I feel terrible for being so unhappy as I know some women would love to be SAHM's but it's really not for me Sad

OP posts:
Wordthe · 16/12/2018 10:52

he uses his work and his hobby to control and dominate and make everything about him
he is the star of the show you and the children are the supporting cast

KeysHairbandNotepad · 16/12/2018 10:52

Just to say , I do understand that it's hard when a partner works wonky shifts. My husband does also , but in this case he's working towards management in the coming years , which is more 9-5.

SweetheartNeckline · 16/12/2018 10:53

But it doesn't sound like op wants a hobby herself - she wants time at home to chill as family or have a lie in or go to Aldi unfettered by a toddler. All perfectly normal, reasonable things to do. It's not about her having equal me time, it's the fact that he has too much (several tens of hours per month) when life should have moved on for them all.

I don't have any suggestions op. It's really sad and shit that men disengage so readily from their children and family life. I'd spell out that this is a dealbreaker for you - he wouldn't get all weekend to do as he pleases if you split up as he'd have a home of his own to run and maintain plus DC to facilitate. He sounds like a selfish prick.
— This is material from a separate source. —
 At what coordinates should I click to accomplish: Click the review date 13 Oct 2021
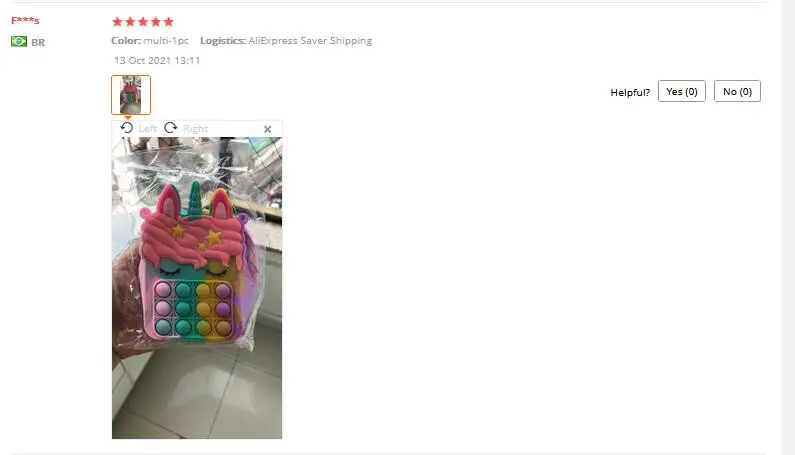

Bluesmartiesarebest · 16/12/2018 10:53

I used to be married to someone like this. Sorry to say, it only got better once we divorced. I was able to work, get tax credits (now uc), receive maintenance and not have to deal with a selfish man-child.

Would your DH step up and be a decent parent if you ended the marriage?

At the very least, you need to make it clear you are considering ending the marriage because he isn’t engaging in family life. If he goes off into a sulk, it’s because he knows you are right. If he becomes angry or aggressive it’s because he’s an arsehole!

Wordthe · 16/12/2018 10:55

he doesn't want you to work because then you'd have an independent life and realise you're worth more than the way he treats you
You would also be earning your own money which would make you feel that you should have more of a say in how things go in the relationship
he doesn't want that he wants you 'pregnant and barefoot in the kitchen' so that he's the boss

I think I would focus on getting back to work and don't listen to any of his argument or reasons to the contrary

Whyohwhyo · 16/12/2018 10:56

I feel as though his job gives him (in his mind only) justification to be selfish where home life is concerned.

When I was heavily pregnant with DS I was working 40 hours a week with painful SPD and still coming home and doing all of the housework and shopping. His life revolves around only work, sleep and football.

It is possible for people to juggle work and a home life but not him apparently, not with his night work. I do understand its a toll to work such shifts but he doesn't need to do it. I've been telling him for months to change jobs so I can work part time and make up his loss in earnings with a wage of my own.

OP posts:
museumum · 16/12/2018 10:57

Well done OP. For what it’s worth based on what you have said about him I would absolutely not go in accusing.

I would thank him for working so hard so you could stay at home for a bit. I’d say it was right to try that for a while but now you’ve both experienced the reality it is really not going to be right for you going forward.

I would be saying that you’ll take six to nine months off with dc2 and towards the end of that period he needs to have made adjustments to allow you to be job hunting.

I don’t think being 22 weeks pregnant is a bar to getting a job but realistically he needs time to change jobs or you need time to get a nursery place.

Nights can work (my mum did nights), some nurseries do shift patterns provided he gets his shifts for the month but if you’re out days that needs him to get up and pick the kids up and give them dinner before you get home from days.

In the meantime’s me from now till then I’d book two classes a week for you that are immovable like his football - pregnancy yoga or aquanatal or something (my pregnancy yoga was more about self care than it was about the baby).